Hello, everybody! This might be another column in which I am wrong.
Well, not entirely wrong. We’re talking about my personal opinions and tastes, and while you might not like them, you can’t exactly say I don’t have those particular feelings.
So, here it is: I think Bill Cosby is really funny.
But I think his stand-up is, for the most part, really funny.
By his stand-up, I mean his stories and his jokes, the ones he tells about racing with his friends when he was a kid, or going out to dinner with his wife. I most definitely do not mean his lectures to the African-American community about pulling up their pants or not cussing.
Those jokes, the ones that I like, are something I’ve shared with my friends since high school. We could convulse each other by repeating them, no matter how many times we had laughed at them before. Those remain some of my fondest memories of bonding with the women who remain an amusing part of my life.
Is it possible to separate the work from the man? Can I ever watch The Cosby Show again and laugh?
I would like to. And I would like that choice.
In the wake of all the terrible allegations (and disclosures!) about the real human being, Bill Cosby, a large number of media outlets have stopped running his programs.

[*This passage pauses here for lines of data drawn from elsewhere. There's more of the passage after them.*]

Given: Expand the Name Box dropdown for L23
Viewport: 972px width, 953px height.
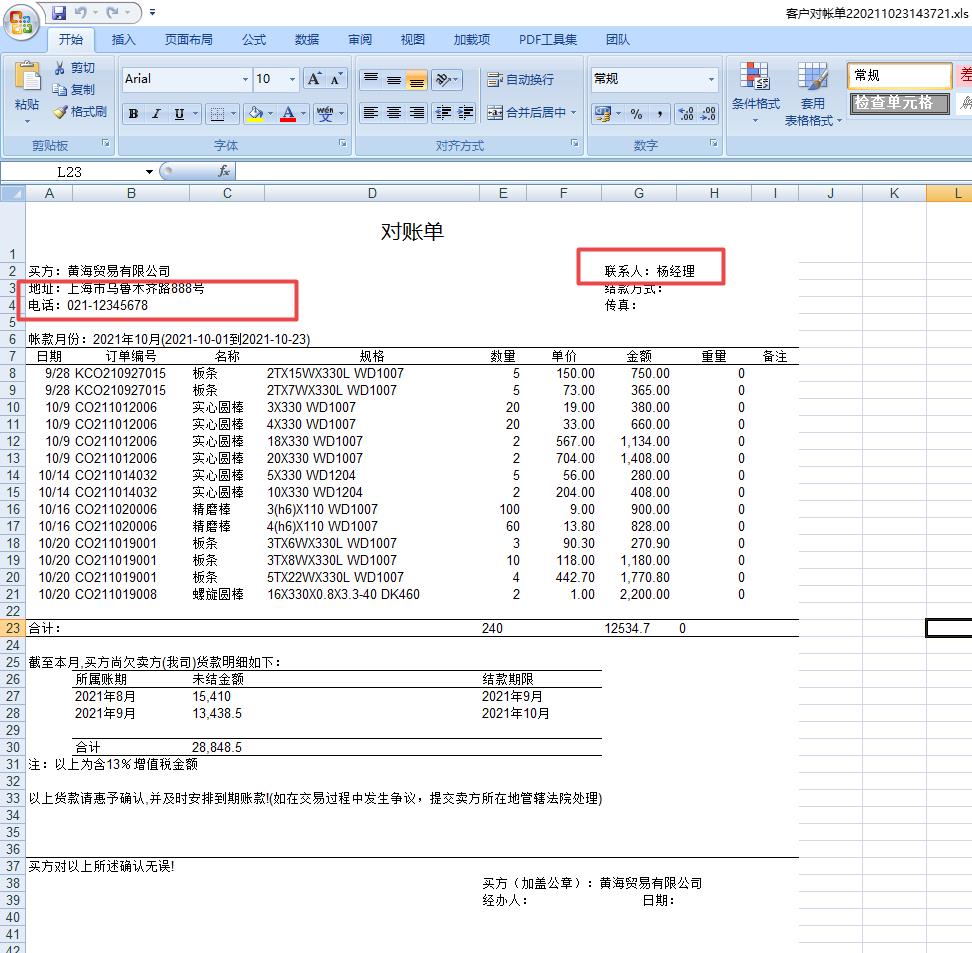Looking at the screenshot, I should pyautogui.click(x=149, y=172).
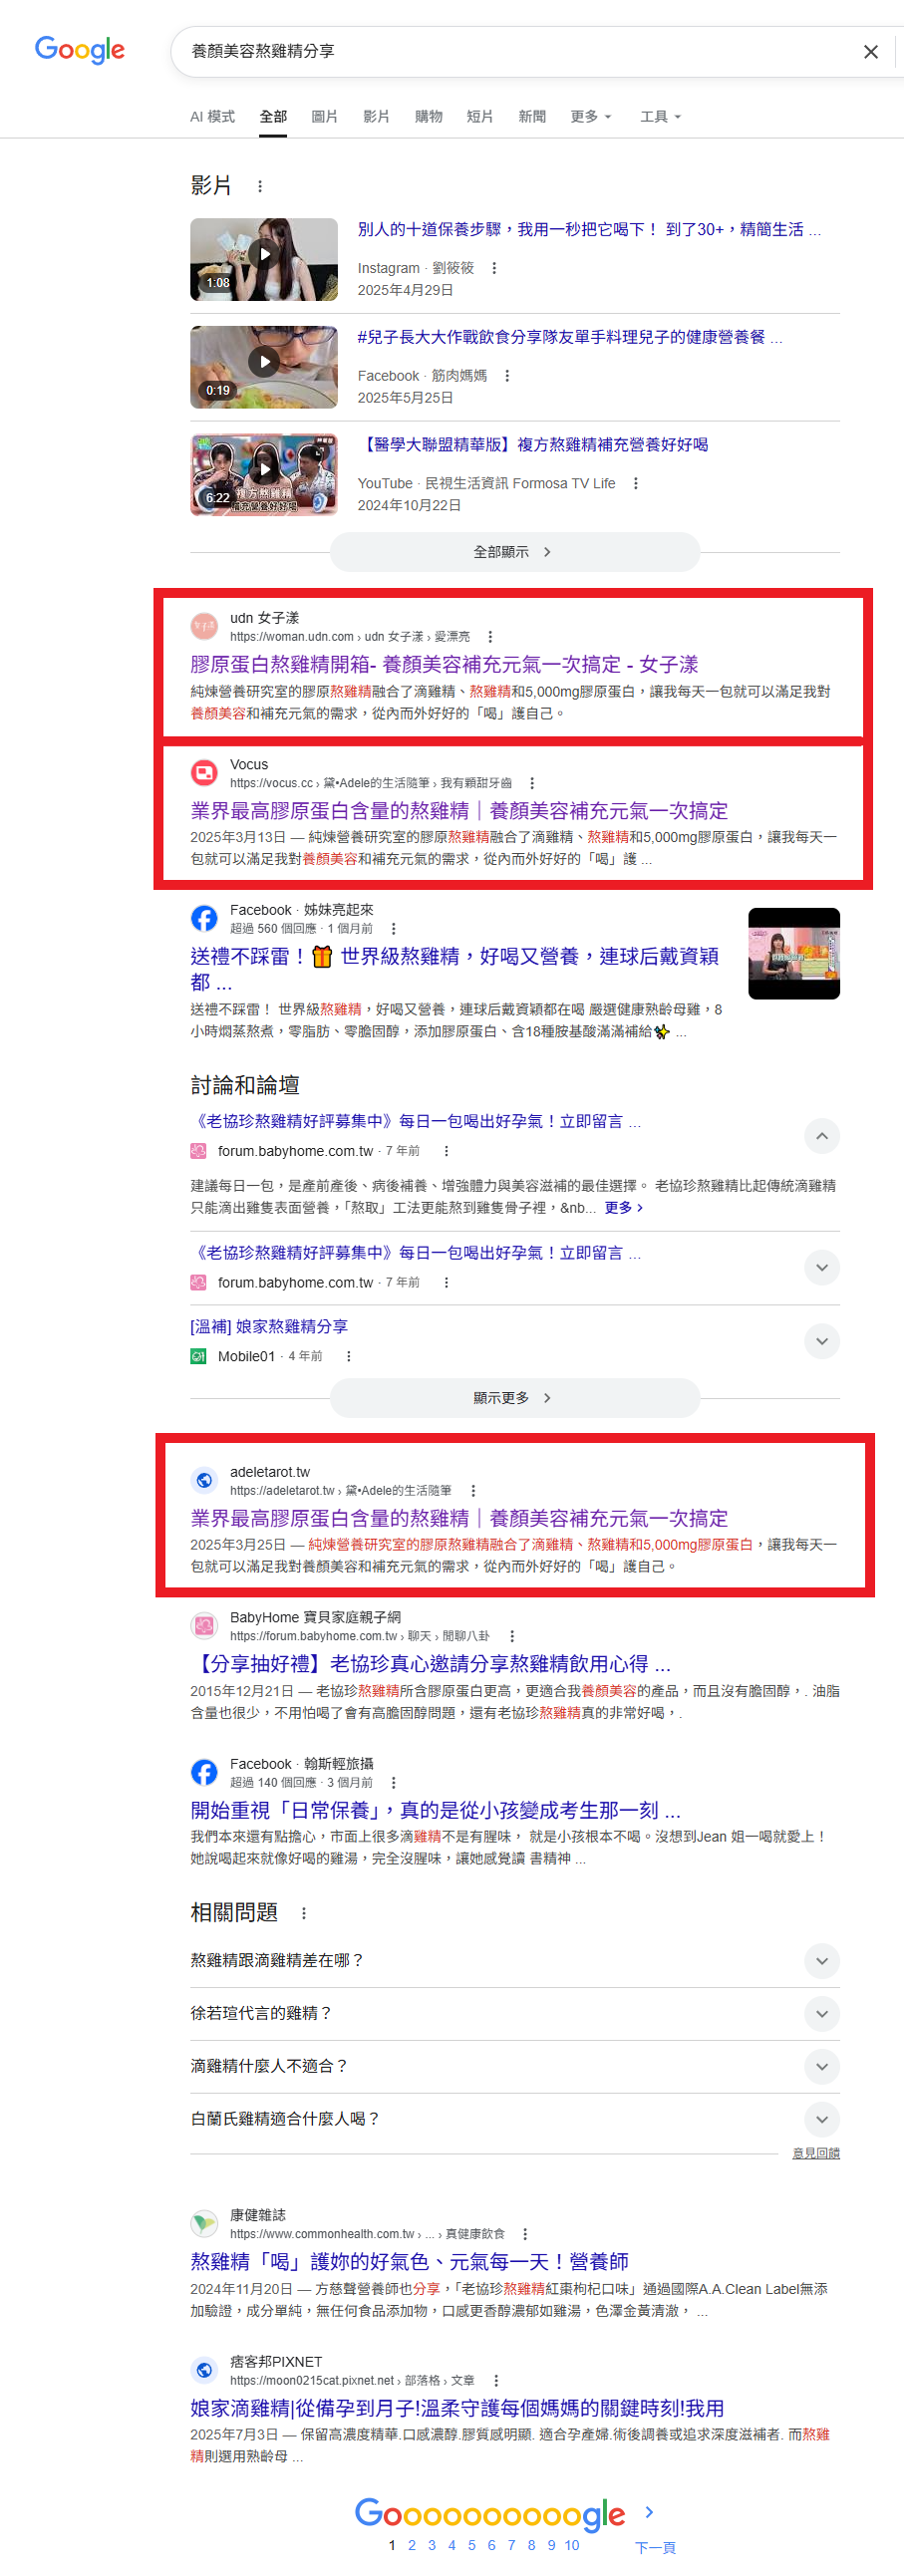
Task: Expand question 熬雞精跟滴雞精差在哪？
Action: pos(514,1962)
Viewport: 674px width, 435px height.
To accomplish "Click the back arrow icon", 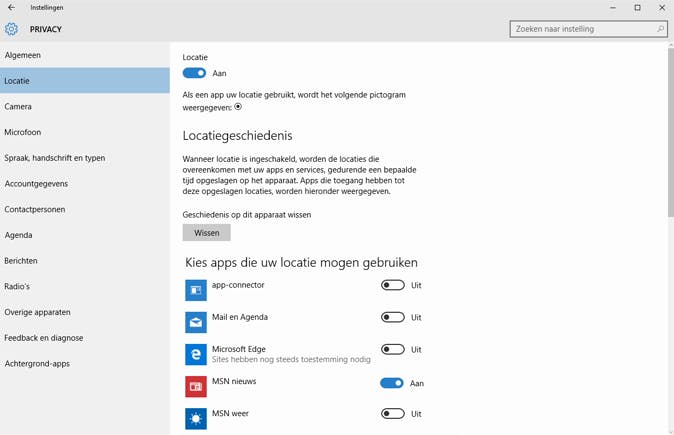I will coord(11,7).

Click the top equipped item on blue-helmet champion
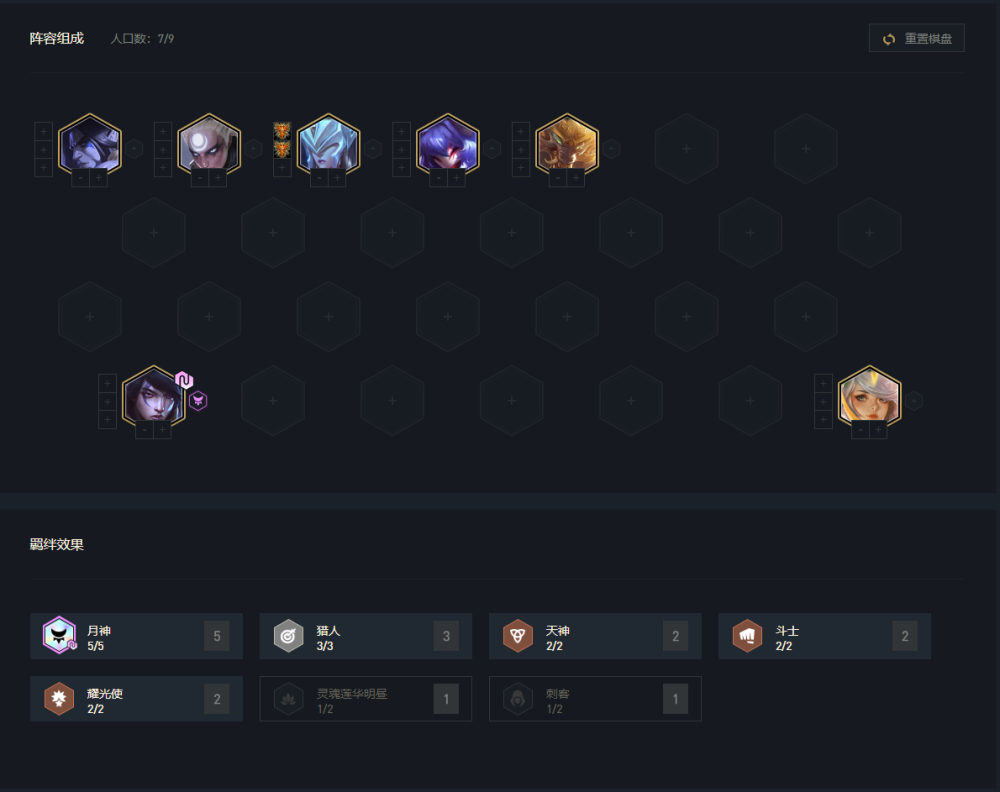(282, 131)
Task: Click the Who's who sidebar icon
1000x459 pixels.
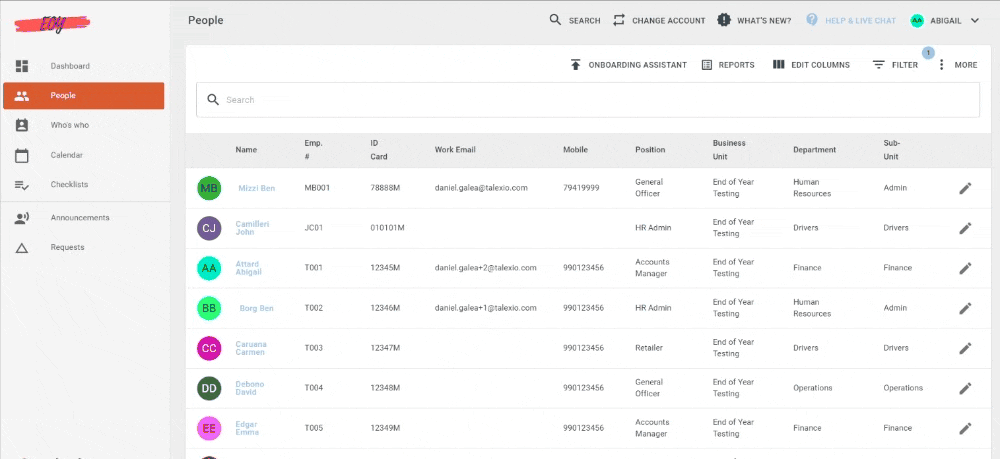Action: click(x=22, y=125)
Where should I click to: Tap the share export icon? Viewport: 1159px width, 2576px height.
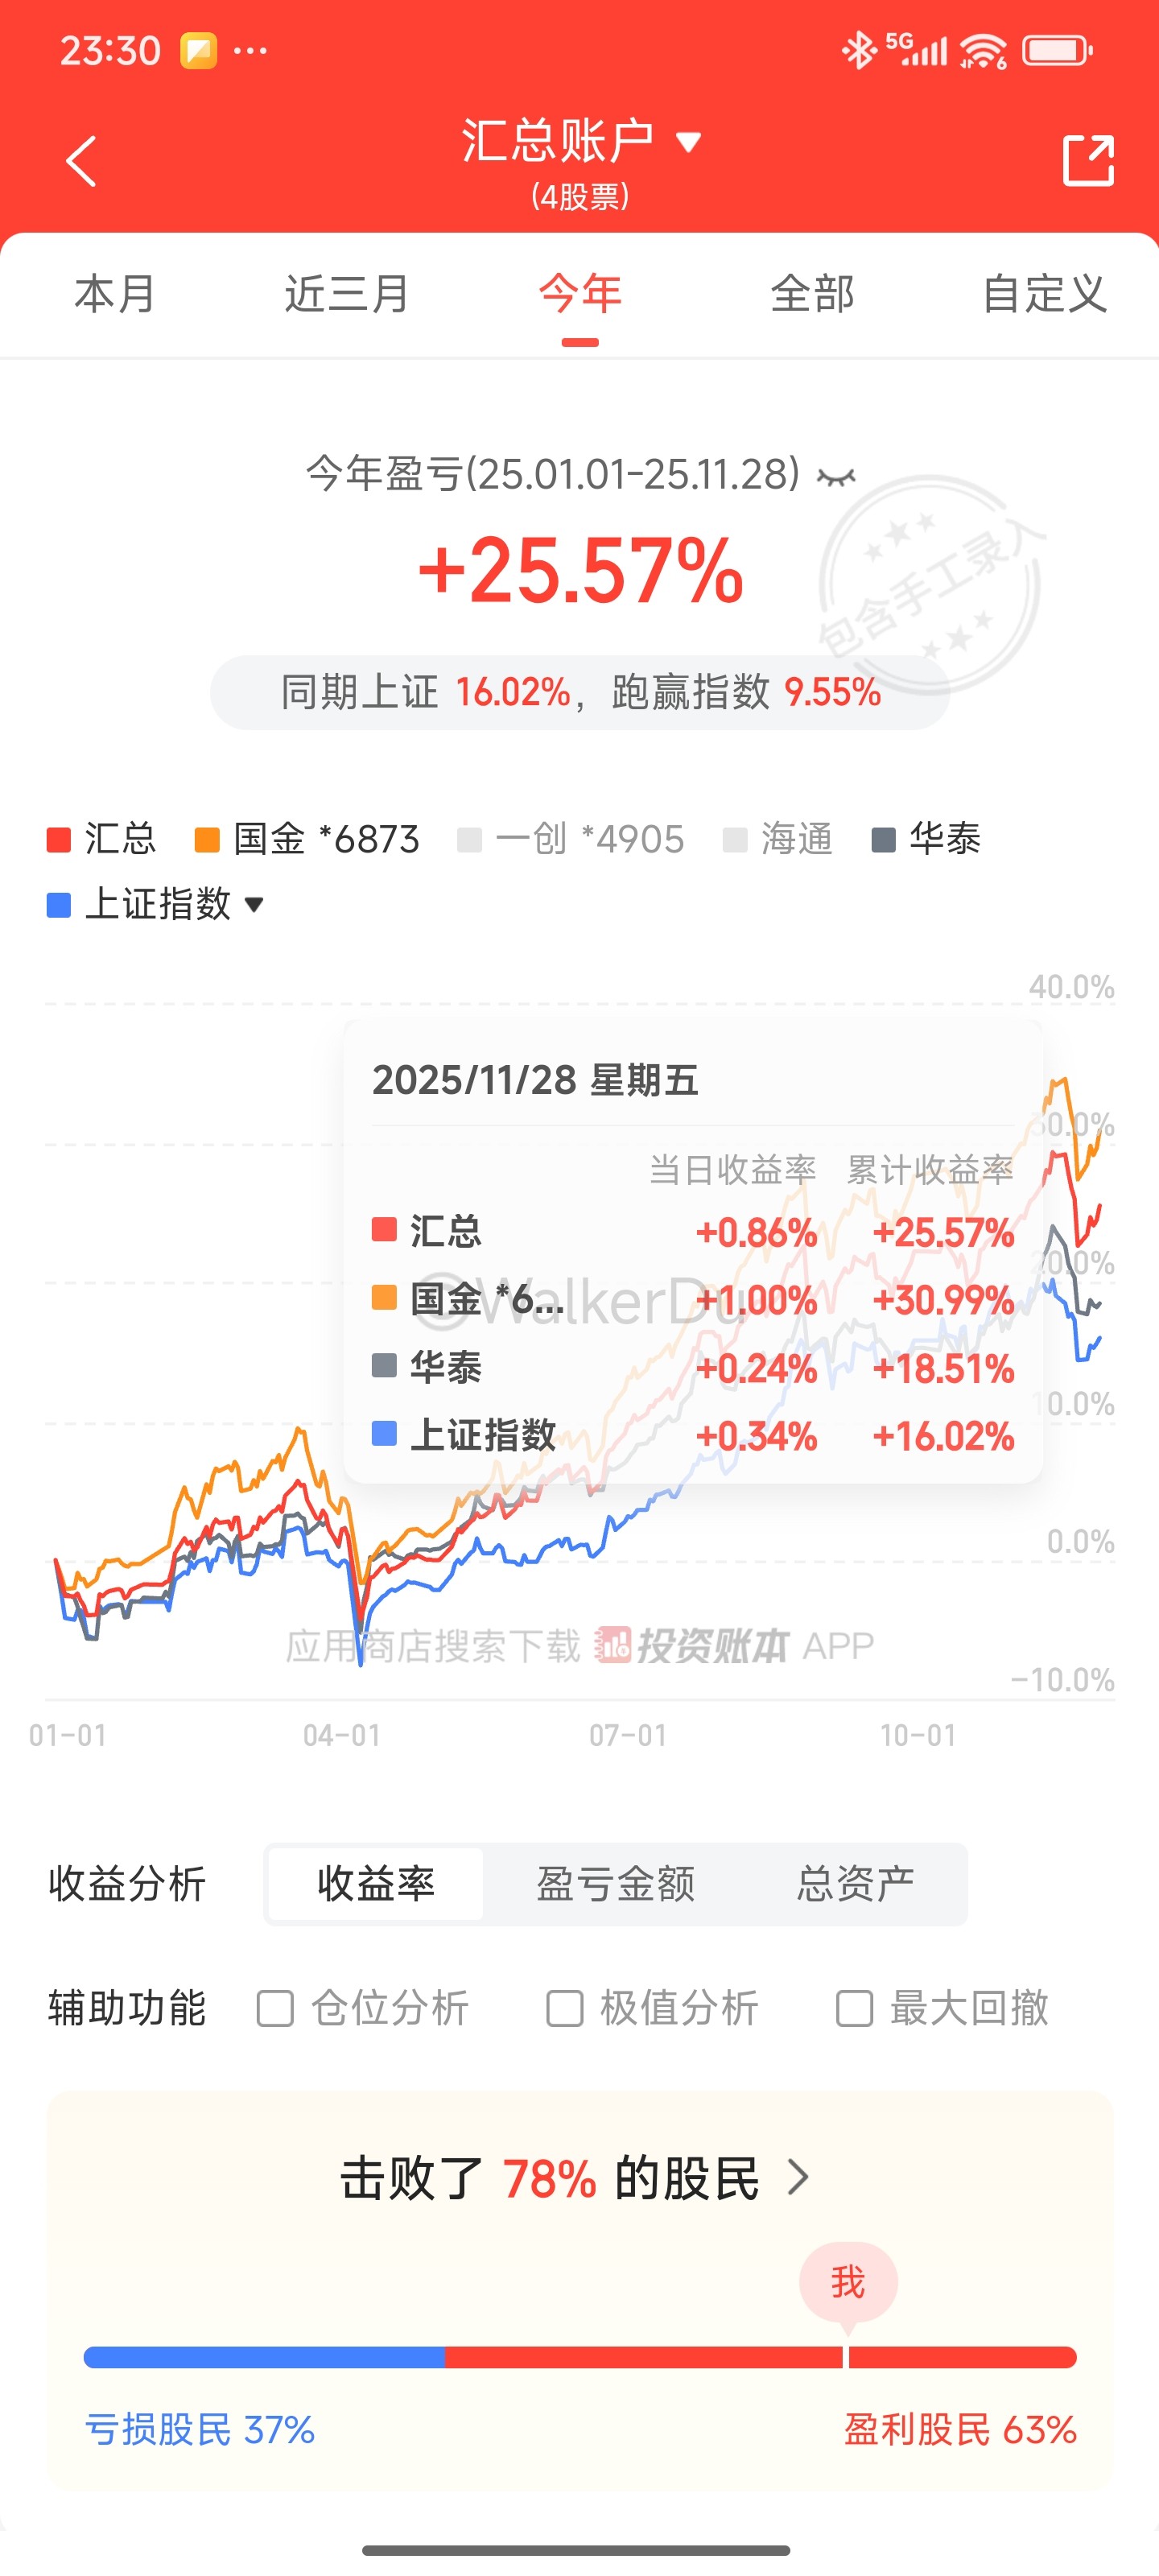1087,160
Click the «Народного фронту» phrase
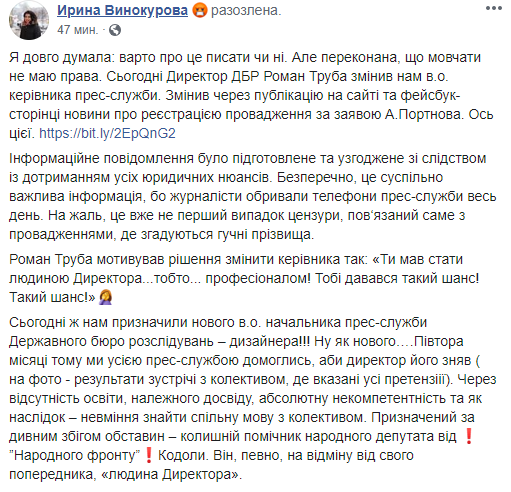Image resolution: width=511 pixels, height=492 pixels. pos(75,455)
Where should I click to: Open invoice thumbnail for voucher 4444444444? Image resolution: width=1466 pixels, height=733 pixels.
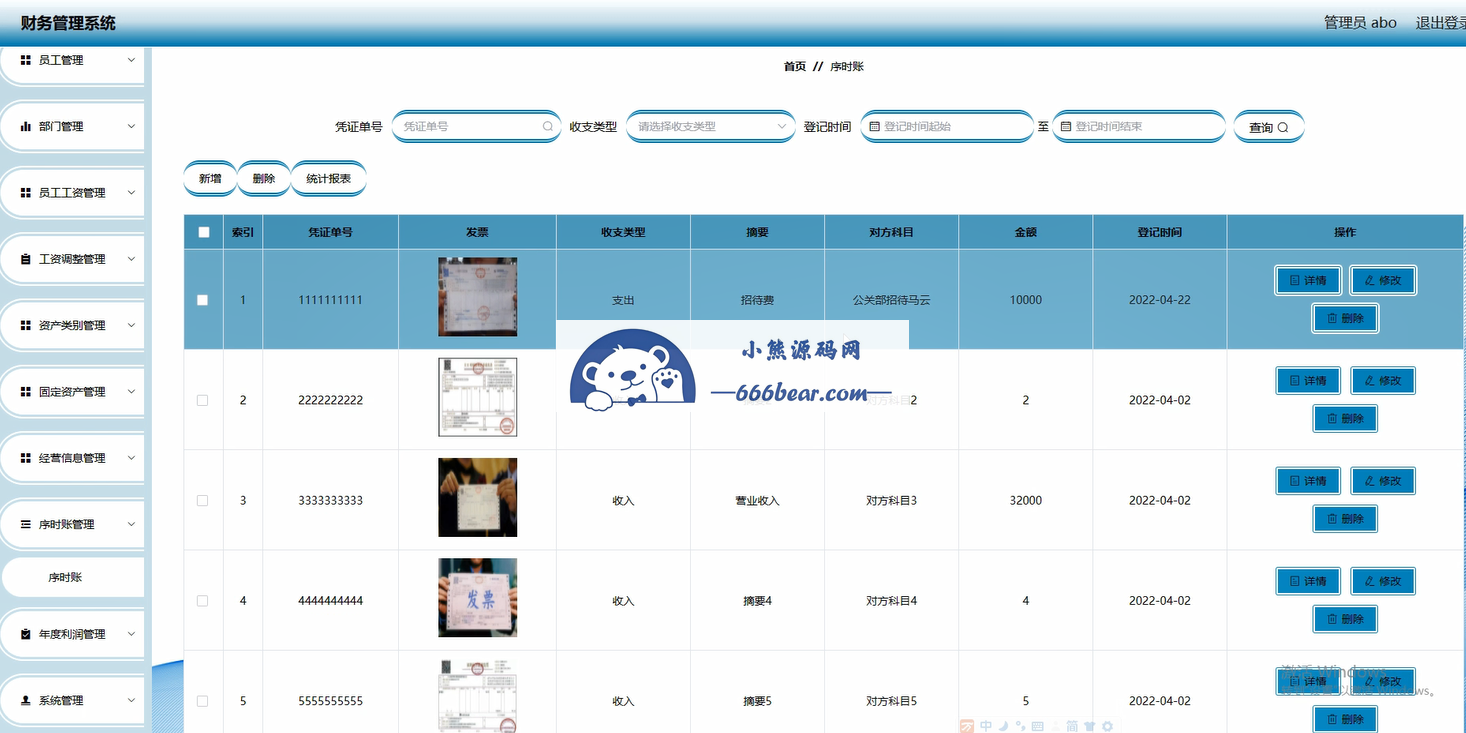tap(477, 598)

And I understand that, because these media companies need to be conscious of their bottom line, and they can’t seem to supporting a serial rapist.
Because, apparently, a lot of people can’t tell the difference between Dr. Huxtable and Bill Cosby.
Nothing I’m saying should be interpreted as a defense of Cosby. I’m not saying that the crimes he is said to have committed are less important than my need to be entertained.
I’m saying that The Cosby Show didn’t commit any crimes. The work is separate from the star, even when that star is the creator and producer.
There are people working in comics who, in their personal lives, act abominably. I’m not going to call out any one in particular, because none of these people is a public figure and I’m not talking about criminal actions, but I tend not to support their work with my entertainment dollars. I won’t stop you from doing so, if you enjoy the work.
I’m much more likely to noisily air my displeasure when the work itself is repulsive to me, either personally or politically. For example, I’m certainly not going to watch this new Adam Sandler movie when it comes out, unless reviewers tell me the depiction of Native Americans is the exact opposite of what the link describes. And I’m going to have trouble with Mr. Sandler’s work in general, because of this story told by Rose McGowan and others.
Is Adam Sandler the only person in Hollywood with offensive politics? No, of course not. Do I sometimes find myself at a movie that I wouldn’t want to support? Yeah, it happens. I’m not consistent. I contain multitudes.
In the meantime, can someone bring back Barney Miller? That was really funny and, in my memory, was remarkable inclusive and understanding for its time.